__WORK ITEM__
Starting at the line containing "The image size is (1456, 822)." and ending at the line containing "is (565, 800).", print every line of the material below exactly, both ends included, and stop there.

__GIVEN DATA__
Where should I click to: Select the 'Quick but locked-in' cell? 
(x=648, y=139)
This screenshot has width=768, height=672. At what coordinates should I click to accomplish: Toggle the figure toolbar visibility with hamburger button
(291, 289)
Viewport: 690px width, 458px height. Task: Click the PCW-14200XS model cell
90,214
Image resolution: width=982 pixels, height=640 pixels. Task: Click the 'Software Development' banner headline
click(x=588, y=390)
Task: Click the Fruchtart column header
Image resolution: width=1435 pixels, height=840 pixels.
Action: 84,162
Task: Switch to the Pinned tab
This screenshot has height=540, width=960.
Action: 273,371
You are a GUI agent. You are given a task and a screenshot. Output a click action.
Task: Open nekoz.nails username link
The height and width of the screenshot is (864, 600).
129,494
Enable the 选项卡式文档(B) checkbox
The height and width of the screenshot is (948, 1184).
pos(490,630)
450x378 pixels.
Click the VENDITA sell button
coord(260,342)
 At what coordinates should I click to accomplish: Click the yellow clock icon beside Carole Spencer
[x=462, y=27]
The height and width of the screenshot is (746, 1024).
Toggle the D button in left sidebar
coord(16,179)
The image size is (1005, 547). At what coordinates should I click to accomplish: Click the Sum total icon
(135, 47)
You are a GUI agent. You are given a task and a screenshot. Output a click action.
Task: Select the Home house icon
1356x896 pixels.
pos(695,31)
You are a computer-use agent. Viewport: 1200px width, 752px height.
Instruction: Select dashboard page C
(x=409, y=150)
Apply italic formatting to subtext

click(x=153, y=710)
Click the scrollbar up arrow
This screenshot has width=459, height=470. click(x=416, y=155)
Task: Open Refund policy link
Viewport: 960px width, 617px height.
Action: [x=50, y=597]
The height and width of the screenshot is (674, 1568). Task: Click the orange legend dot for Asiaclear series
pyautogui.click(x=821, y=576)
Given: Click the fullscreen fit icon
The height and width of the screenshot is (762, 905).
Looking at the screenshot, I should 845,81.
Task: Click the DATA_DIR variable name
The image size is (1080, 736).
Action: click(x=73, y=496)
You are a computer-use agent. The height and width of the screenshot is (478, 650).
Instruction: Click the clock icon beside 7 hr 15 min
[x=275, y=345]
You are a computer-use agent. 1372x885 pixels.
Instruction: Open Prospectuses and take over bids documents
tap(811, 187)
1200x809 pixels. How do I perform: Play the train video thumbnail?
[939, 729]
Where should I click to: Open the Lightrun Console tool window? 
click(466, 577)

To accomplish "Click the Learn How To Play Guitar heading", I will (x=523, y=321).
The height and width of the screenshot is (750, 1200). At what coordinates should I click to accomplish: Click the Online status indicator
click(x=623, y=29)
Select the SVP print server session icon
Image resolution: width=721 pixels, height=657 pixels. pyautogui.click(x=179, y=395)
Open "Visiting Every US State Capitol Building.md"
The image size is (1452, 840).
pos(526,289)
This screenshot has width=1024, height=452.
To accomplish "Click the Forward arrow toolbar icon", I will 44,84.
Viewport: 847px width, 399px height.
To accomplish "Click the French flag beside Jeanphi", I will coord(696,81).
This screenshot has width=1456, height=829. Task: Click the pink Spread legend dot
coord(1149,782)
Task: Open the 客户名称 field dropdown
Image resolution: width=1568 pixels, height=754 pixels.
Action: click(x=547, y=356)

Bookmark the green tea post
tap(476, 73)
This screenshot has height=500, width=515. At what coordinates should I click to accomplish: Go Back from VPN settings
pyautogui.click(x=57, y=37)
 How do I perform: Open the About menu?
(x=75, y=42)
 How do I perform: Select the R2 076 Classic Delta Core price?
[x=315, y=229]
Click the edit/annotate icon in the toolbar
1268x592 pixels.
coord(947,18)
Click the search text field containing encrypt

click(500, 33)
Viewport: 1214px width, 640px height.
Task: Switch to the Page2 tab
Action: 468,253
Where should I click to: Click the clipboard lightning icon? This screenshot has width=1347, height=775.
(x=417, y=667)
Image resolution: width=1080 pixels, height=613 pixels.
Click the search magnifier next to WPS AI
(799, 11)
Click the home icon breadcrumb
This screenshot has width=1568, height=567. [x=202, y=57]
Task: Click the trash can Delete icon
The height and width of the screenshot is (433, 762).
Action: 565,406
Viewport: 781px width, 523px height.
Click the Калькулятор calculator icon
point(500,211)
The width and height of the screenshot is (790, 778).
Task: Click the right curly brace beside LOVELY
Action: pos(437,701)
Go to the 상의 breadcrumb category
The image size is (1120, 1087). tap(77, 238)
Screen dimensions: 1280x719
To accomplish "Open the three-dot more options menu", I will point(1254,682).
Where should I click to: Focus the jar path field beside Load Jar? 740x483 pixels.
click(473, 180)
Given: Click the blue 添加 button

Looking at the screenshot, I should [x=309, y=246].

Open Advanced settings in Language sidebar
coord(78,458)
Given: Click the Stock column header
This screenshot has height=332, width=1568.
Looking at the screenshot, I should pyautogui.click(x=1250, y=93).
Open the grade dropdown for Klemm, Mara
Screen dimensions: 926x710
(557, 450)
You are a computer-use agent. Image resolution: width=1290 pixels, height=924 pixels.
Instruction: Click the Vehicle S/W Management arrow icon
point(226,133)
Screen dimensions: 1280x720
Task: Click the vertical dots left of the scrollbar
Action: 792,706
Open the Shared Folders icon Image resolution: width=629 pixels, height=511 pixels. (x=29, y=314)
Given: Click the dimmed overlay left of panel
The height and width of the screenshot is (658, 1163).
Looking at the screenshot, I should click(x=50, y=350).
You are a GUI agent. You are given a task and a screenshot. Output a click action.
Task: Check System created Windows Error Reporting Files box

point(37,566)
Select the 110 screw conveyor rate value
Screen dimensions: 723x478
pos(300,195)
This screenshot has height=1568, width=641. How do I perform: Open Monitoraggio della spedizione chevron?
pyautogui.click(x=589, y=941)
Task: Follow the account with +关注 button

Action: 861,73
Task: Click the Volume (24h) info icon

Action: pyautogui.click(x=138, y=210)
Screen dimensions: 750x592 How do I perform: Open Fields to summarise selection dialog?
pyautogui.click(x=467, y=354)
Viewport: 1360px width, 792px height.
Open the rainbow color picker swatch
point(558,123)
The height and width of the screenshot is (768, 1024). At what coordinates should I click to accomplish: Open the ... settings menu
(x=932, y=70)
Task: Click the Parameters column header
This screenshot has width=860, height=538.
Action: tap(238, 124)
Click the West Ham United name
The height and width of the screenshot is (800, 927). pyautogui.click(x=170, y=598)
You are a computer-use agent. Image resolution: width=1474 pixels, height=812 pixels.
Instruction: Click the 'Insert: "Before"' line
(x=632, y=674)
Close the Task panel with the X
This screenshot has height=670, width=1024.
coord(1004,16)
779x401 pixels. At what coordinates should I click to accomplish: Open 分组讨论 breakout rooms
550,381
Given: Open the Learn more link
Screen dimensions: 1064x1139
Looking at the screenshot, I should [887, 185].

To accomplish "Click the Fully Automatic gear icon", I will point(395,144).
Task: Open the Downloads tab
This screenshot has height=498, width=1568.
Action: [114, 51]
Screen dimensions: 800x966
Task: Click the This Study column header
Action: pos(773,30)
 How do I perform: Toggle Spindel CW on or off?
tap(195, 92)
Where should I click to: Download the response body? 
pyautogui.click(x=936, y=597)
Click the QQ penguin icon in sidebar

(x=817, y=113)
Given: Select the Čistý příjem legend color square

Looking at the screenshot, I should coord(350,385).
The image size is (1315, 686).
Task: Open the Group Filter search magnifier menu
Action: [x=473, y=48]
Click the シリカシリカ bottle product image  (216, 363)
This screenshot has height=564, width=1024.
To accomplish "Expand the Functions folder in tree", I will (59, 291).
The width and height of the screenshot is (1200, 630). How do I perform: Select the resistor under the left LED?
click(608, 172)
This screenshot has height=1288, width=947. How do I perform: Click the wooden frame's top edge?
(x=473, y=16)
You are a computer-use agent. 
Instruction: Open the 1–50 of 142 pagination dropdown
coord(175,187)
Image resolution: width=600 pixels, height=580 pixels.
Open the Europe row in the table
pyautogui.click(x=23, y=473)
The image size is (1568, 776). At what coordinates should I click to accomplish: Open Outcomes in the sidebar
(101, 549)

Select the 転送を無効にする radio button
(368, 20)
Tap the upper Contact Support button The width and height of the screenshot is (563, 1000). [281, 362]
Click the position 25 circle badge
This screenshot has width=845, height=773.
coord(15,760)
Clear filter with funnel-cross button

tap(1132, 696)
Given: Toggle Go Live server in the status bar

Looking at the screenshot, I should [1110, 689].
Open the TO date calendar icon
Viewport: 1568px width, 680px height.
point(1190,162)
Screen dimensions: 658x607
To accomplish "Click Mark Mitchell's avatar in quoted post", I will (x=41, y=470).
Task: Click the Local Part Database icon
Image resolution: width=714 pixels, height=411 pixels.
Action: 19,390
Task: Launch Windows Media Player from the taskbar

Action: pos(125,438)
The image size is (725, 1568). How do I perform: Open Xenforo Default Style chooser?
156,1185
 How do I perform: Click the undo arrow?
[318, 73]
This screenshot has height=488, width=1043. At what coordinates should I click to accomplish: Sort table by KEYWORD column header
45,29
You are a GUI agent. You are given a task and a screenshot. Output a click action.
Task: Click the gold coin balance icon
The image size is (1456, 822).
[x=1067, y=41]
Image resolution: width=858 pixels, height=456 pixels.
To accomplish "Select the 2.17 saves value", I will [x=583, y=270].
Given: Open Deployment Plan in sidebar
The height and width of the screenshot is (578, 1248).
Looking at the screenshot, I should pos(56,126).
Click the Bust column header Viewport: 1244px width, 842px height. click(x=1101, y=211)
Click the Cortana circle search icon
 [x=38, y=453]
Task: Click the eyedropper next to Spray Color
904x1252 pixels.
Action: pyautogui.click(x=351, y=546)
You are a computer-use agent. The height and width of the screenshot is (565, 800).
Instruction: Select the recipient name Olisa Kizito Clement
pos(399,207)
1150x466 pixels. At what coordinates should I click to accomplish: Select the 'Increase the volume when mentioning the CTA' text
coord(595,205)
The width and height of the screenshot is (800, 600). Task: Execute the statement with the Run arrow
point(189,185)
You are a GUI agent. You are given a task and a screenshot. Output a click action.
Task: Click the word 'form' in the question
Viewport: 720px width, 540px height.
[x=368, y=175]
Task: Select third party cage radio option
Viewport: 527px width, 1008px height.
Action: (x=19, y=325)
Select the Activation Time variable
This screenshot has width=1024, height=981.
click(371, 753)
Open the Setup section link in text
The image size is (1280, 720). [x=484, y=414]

__WRITTEN REPLY__
The image size is (1456, 822).
[x=1067, y=41]
Image resolution: width=858 pixels, height=456 pixels.
To accomplish "Select the 2.17 saves value", I will [x=583, y=270].
Given: Open Deployment Plan in sidebar
The height and width of the screenshot is (578, 1248).
Looking at the screenshot, I should pos(56,126).
Click the Bust column header Viewport: 1244px width, 842px height. click(x=1101, y=211)
Click the Cortana circle search icon
 [x=38, y=453]
Task: Click the eyedropper next to Spray Color
904x1252 pixels.
Action: pyautogui.click(x=351, y=546)
You are a computer-use agent. The height and width of the screenshot is (565, 800).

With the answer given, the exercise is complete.